Task directions -
Answer these questions from the passage on withdrawing inspectors from Iraq:
1. Who telephoned to say it was time to withdraw the inspectors?
2. Since when had preparations for this situation been under way?
3. What had already happened to the chartered helicopters?

Passage shown -
^^^^
As we were sitting around the table in my office, the telephone rang. It was Assistant Secretary of State John Wolf in Washington, calling to advise me that it was time to withdraw our inspectors from Iraq. No further notice would be issued and expeditious action was suggested.

Preparations for the Withdrawal of Inspectors

We had been preparing for this situation since the end of February, and in the previous few weeks had deliberately decreased the total number of our staff in Iraq. The chartered helicopters had already been removed by their owners. We had one airplane sitting in Baghdad and another was chartered to enable us to assist the UN by airlifting staff dealing with humanitarian assistance. Jeeps and buses for land transport would also be available, if this were to prove necessary.
^^^^
Data excerpts -

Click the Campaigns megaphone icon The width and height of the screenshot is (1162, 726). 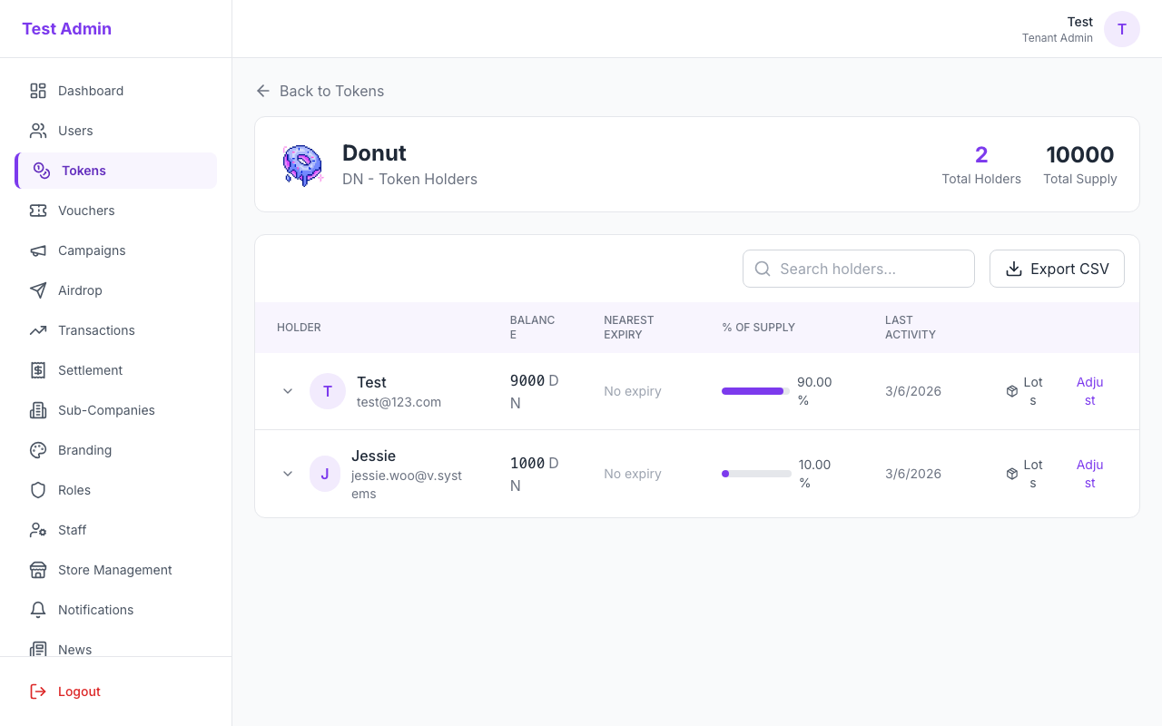(37, 250)
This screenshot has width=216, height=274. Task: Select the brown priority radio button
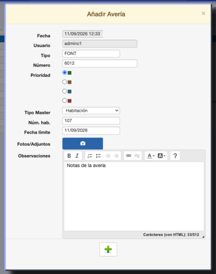(64, 82)
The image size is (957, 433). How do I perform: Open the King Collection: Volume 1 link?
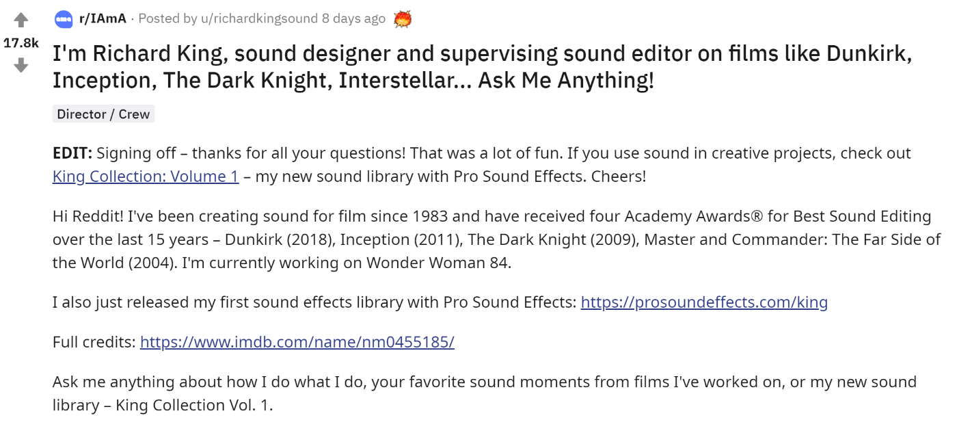146,176
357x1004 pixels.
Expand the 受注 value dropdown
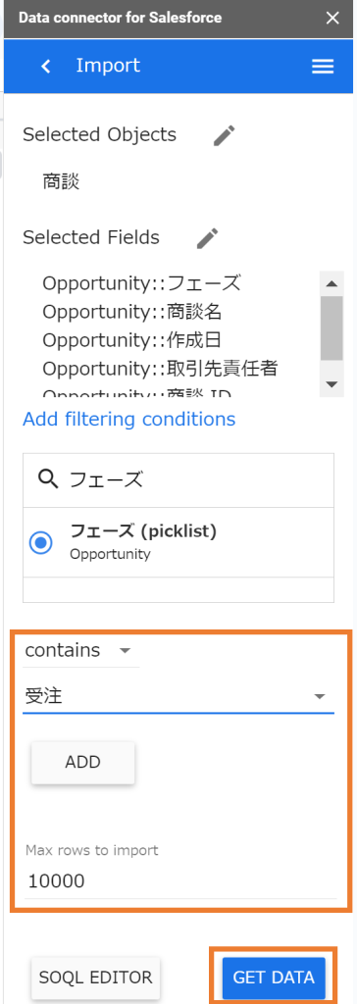click(x=179, y=696)

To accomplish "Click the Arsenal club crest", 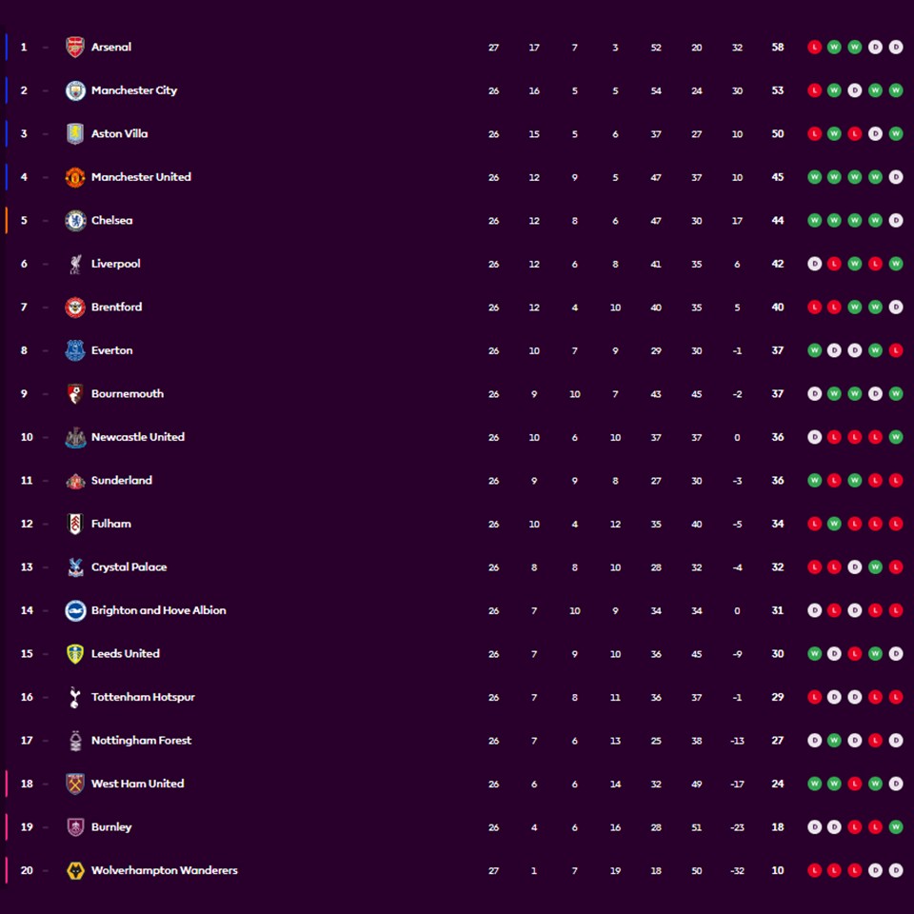I will click(x=75, y=47).
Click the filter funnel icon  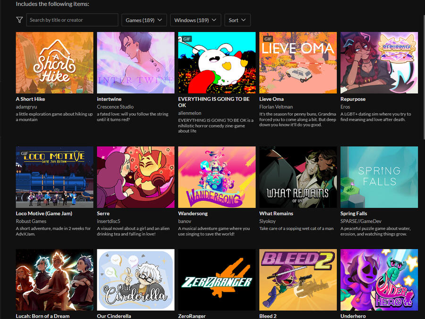(19, 20)
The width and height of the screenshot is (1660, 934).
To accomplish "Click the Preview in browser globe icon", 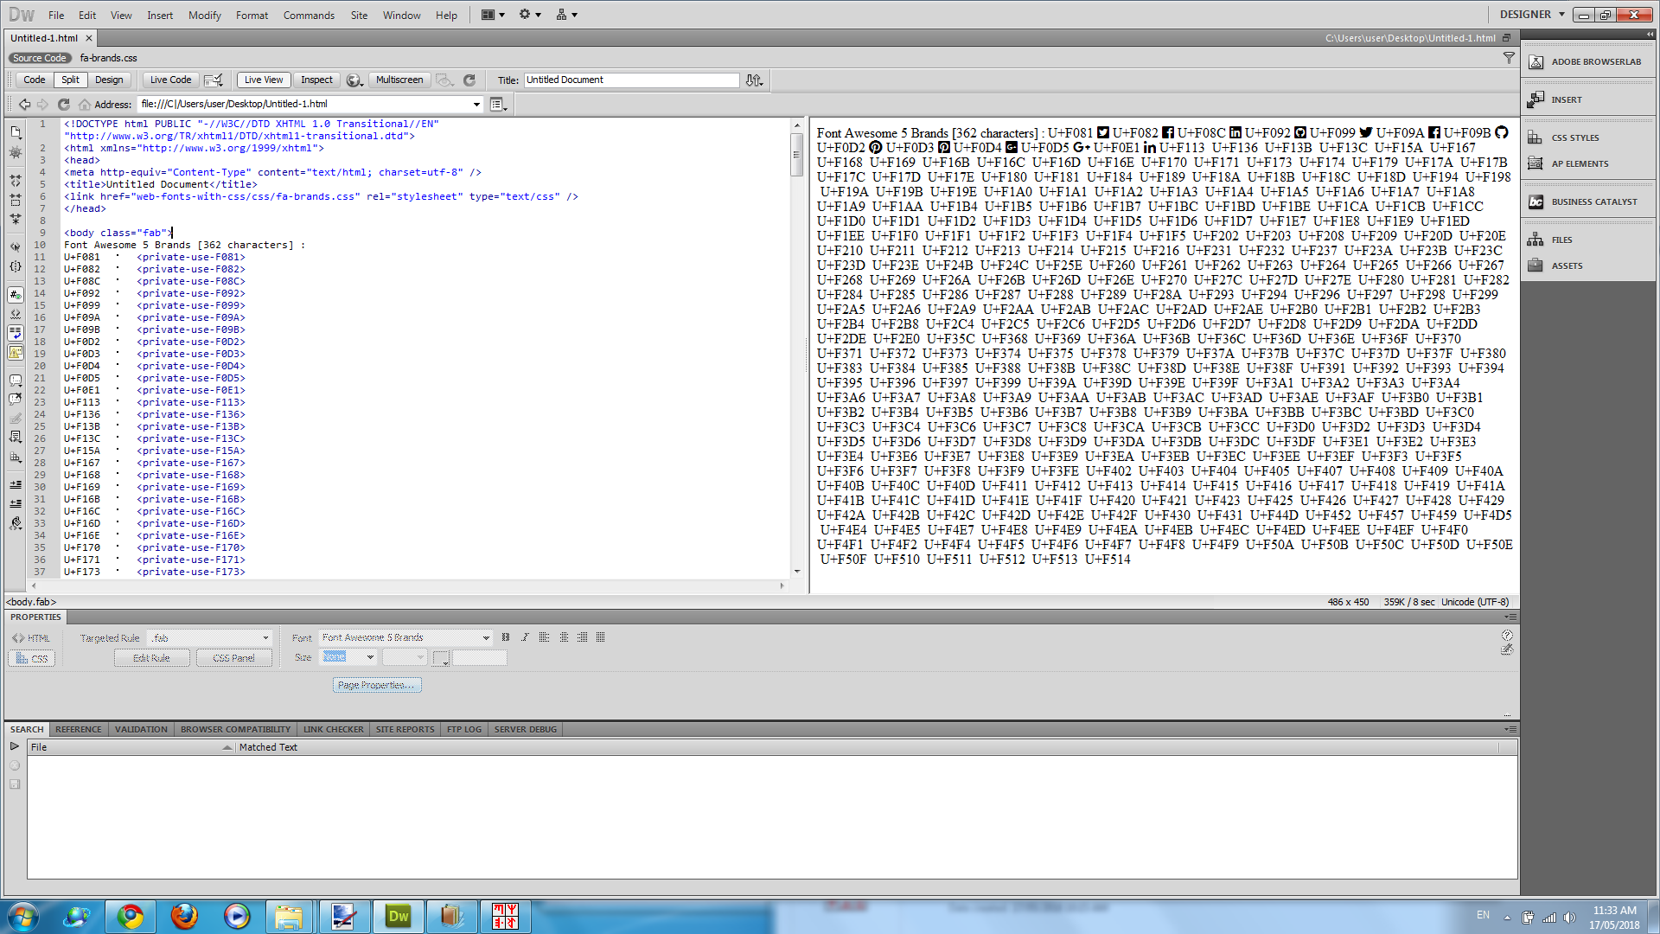I will [x=354, y=80].
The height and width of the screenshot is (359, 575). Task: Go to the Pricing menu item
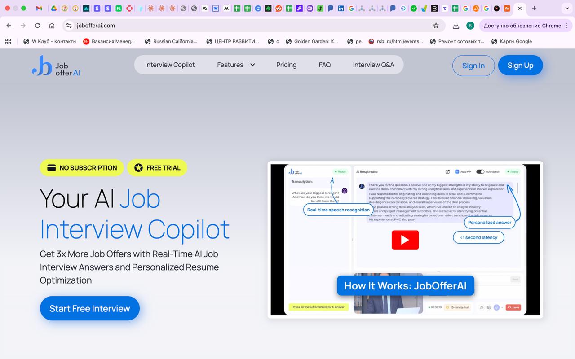coord(286,65)
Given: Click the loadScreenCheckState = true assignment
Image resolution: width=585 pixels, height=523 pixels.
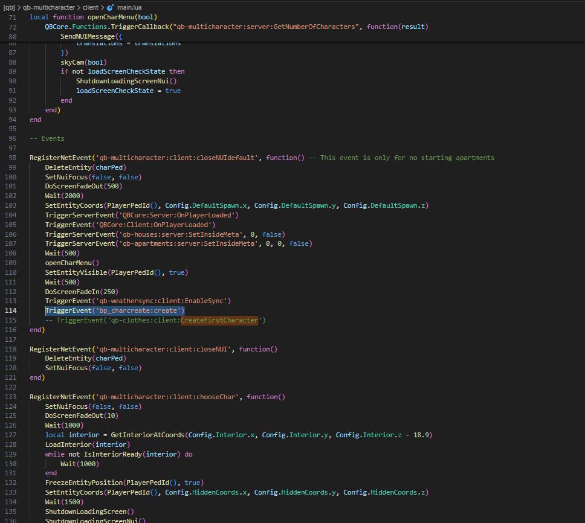Looking at the screenshot, I should (x=128, y=91).
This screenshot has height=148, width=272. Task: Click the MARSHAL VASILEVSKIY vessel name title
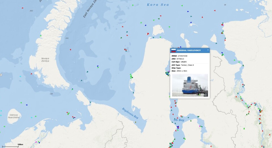click(x=189, y=50)
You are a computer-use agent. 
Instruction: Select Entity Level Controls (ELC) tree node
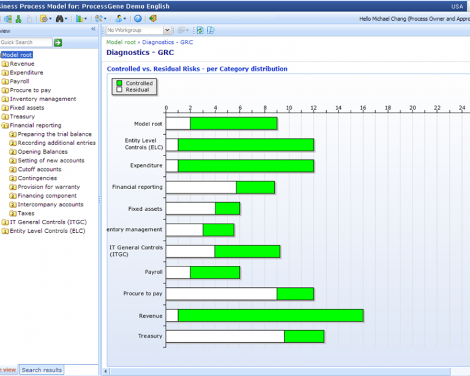tap(47, 231)
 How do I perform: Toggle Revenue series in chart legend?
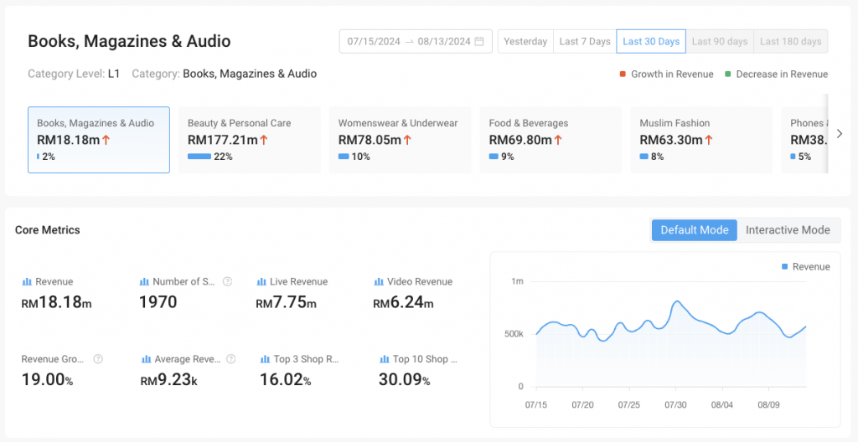pyautogui.click(x=805, y=267)
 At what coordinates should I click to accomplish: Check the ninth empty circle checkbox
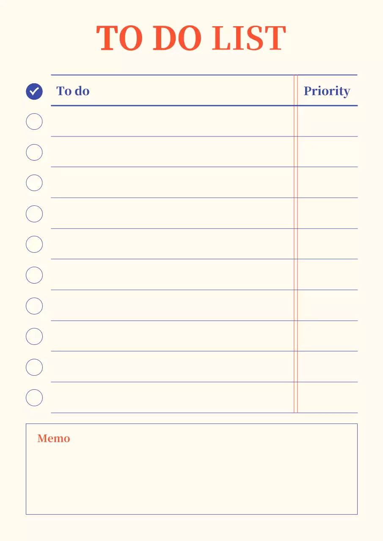34,367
^^^^
Exercise answer -
1. Assistant Secretary of State John Wolf, calling from Washington.
2. Since the end of February.
3. Their owners had already removed them.